Yahudi Olmayanın Yemeğe Daveti ve Misafirperverlik
-Beitzah 21b, 6-11: “Hamam Yeşua Ben Levi şöyle söyledi: Bir Yahudi olmayan Şabat günü eve davet edilebilir fakat bir bayramda davet edilemez. Bu tedbir gereği alınan bir karardır ki Yahudi olmayan adam, diğer Yahudi olmayan insanların faydasına yemek pişirmesin.”
Yahudi Olmayana Güvenmeme
-Avodah Zarah 15b, 8: “Biri, Yahudi olmayan bir çobana hayvanını emanet etmemelidir ve tehlike sebebiyle kendini Yahudi olmayanlarla birlikte toplumdan izole etmemelidir. Yahudi olmayanlara çocuk emanet edilmemelidir onlara kitap okuma veya zanaat öğretmek için.”
-Avodah Zarah 2, 2: “Yahudi olmayanların, kendisini usturayla öldürme tehlikesi nedeniyle, birinin saçını dışarıda kestirmemesi caizdir; Bu Rabbi Meir’in ifadesidir.”
Yahudi Olmayanların Malı
-Bava Kamma 113b, 7-8: “Haham Beivai bar Giddel, Haham Shimon Ḥasida’nın şöyle dediğini söylüyor: Bir Yahudi olmayanı soymak yasaktır, ancak kayıp eşyasını alıkoymasına izin verilir, yani kişinin onu ona iade etmesi gerekmez. Yasanın Tekrarı 22:3 şöyle der: ‘Kardeşinin eşeğini, giysisini ya da yitirdiği başka bir şeyini gördüğünde, aynı biçimde davranacaksın. Görmezlikten gelmeyeceksin.’ Bundan dolayı Yahudi’ye aynı şekilde vermek zorundasın fakat kaybettiği bir eşyayı Yahudi olmayana vermek zorunda değilsin.”
Soykırıma Teşvik
Yahudilerin bir kısmı yukarıdaki açıklamaları işitince biz Talmud'a değil, Tevrat'a inanıyoruz şeklinde çıkışta bulunsalar da sözlerinin herhangi bir sağlam zemini yoktur zira bugünkü Yahudi ritüellerinin neredeyse çoğunu Tevrat'ın tefsiri olarak kabul edilip de Tevrat ile alakası olmayan Talmud oluşturmaktadır. Giydikleri kipa isimli küçük takkelerden kollarına taktıkları keçi derisinden yapılan tefillin isimlli şeritlere kadar hiçbirinin Tevrat temeli bulunmaz. Ayrıca Tevrat da tahrifata uğramıştır. Bu sebeple bugünün tahrif olunan Tevrat'ından bölümlerdeki soykırıma verilen teşviklere göz gezdirebiliriz.
◆ ◆ ◆ ◆
• Yapılacak İşler:
a) Gösterilen metne göre aşağıdaki soruları yanıtlayınız:
(i) Avodah Zarah 2, 2'den aktarılan hüküm kimin ifadesi olarak verilmektedir?
(ii) Haham Beivai bar Giddel, Bava Kamma 113b'deki sözü kimden aktarmaktadır?
(iii) Tefillin adlı şeritlerin neyden yapıldığı belirtilmektedir?
b) Gösterilen metinden "Soykırıma Teşvik" ifadesinden başlayıp aşağıya doğru "teşviklere göz gezdirebiliriz." ifadesine kadar uzanan bölümün tamamını olduğu gibi çıkarınız.

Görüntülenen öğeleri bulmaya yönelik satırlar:
◆ ◆ ◆ ◆
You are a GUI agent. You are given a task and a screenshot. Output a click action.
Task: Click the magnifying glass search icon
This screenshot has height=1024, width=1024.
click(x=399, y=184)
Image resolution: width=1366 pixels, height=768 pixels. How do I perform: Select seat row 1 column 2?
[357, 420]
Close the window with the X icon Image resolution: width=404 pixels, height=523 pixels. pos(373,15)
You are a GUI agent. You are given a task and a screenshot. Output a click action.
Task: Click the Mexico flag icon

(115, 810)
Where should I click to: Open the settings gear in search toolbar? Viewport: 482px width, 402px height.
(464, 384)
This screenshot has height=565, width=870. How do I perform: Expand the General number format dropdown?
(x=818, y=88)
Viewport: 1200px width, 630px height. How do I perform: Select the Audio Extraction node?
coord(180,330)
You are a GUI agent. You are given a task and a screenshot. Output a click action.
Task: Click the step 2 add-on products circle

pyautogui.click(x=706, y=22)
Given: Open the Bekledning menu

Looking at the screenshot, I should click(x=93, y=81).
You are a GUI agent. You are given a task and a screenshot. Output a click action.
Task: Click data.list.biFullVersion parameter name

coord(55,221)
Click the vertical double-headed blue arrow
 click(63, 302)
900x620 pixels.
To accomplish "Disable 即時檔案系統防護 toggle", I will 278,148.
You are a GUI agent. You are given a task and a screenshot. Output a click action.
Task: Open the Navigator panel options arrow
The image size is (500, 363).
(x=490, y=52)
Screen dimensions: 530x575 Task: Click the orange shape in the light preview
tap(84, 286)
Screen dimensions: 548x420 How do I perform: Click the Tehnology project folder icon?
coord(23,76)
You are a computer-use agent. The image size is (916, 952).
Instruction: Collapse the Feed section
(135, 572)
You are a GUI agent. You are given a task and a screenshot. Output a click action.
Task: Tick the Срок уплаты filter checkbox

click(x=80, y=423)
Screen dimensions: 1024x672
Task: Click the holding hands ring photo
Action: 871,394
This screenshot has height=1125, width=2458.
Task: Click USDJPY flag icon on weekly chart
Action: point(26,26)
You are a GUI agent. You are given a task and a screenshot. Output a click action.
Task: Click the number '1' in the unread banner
◆ ◆ ◆ ◆
• Çözülmüş Görevler:
a)
(i) Rabbi Meir
(ii) Haham Shimon Ḥasida
(iii) Keçi derisinden

b)
Soykırıma Teşvik
Yahudilerin bir kısmı yukarıdaki açıklamaları işitince biz Talmud'a değil, Tevrat'a inanıyoruz şeklinde çıkışta bulunsalar da sözlerinin herhangi bir sağlam zemini yoktur zira bugünkü Yahudi ritüellerinin neredeyse çoğunu Tevrat'ın tefsiri olarak kabul edilip de Tevrat ile alakası olmayan Talmud oluşturmaktadır. Giydikleri kipa isimli küçük takkelerden kollarına taktıkları keçi derisinden yapılan tefillin isimlli şeritlere kadar hiçbirinin Tevrat temeli bulunmaz. Ayrıca Tevrat da tahrifata uğramıştır. Bu sebeple bugünün tahrif olunan Tevrat'ından bölümlerdeki soykırıma verilen teşviklere göz gezdirebiliriz.